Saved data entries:

= Beginning of Section =

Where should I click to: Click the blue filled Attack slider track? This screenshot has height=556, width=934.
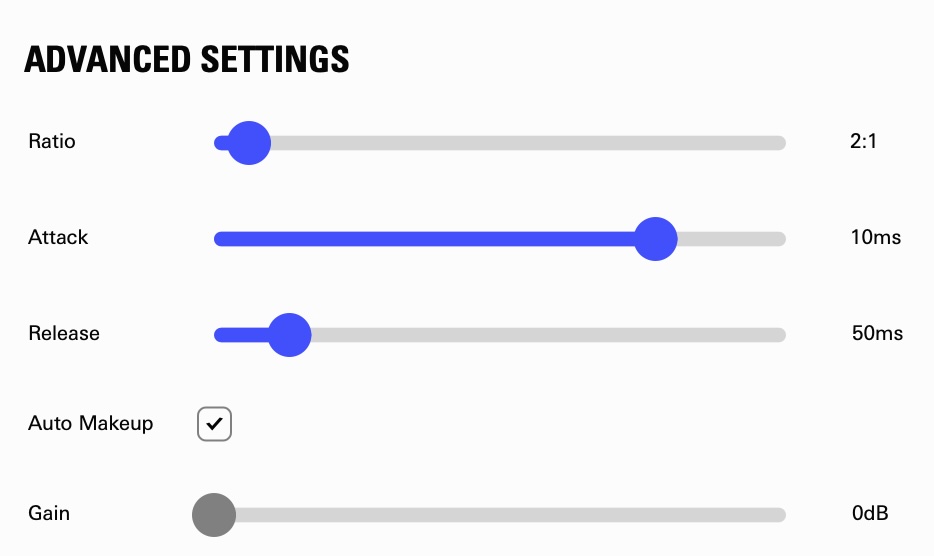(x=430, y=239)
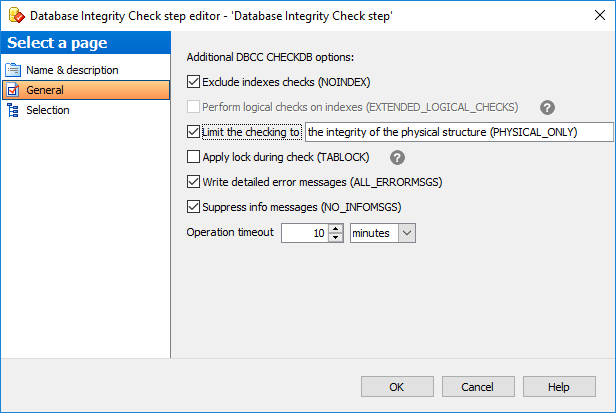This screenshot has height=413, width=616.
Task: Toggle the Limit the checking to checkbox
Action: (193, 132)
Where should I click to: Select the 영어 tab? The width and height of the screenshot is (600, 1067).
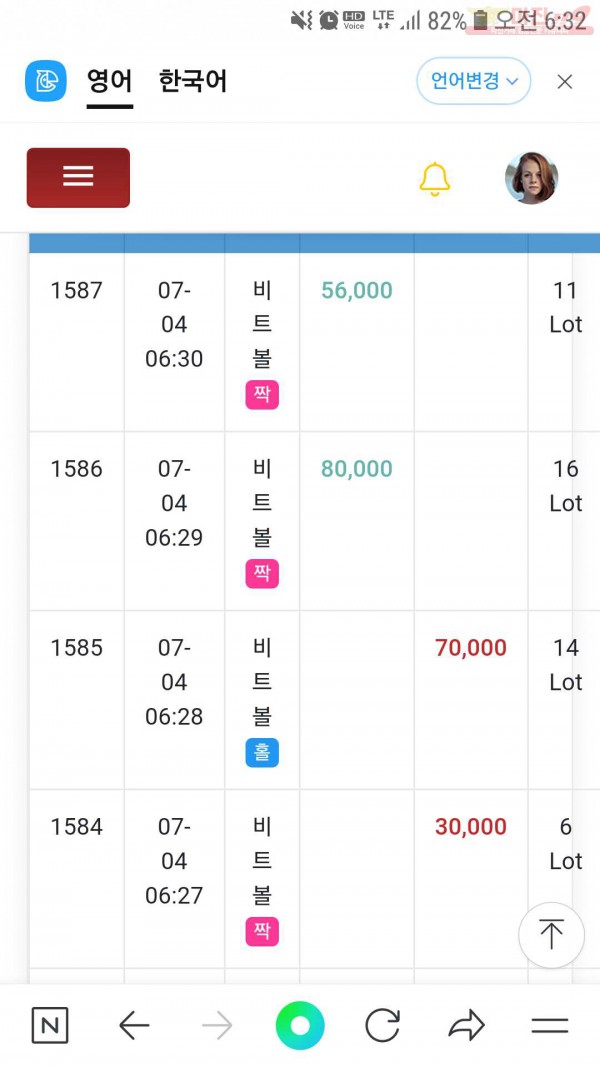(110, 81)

= End of Section =

= TRY IT =
After removing each picture, print the entries above exactly as they were.

= EXERCISE ANSWER =
Where should I click to: Click the blue filled Attack slider track? This screenshot has height=556, width=934.
(x=430, y=239)
This screenshot has height=413, width=616.
Task: Toggle the Limit the checking to checkbox
Action: (193, 132)
Where should I click to: Select the 영어 tab? The width and height of the screenshot is (600, 1067).
(110, 81)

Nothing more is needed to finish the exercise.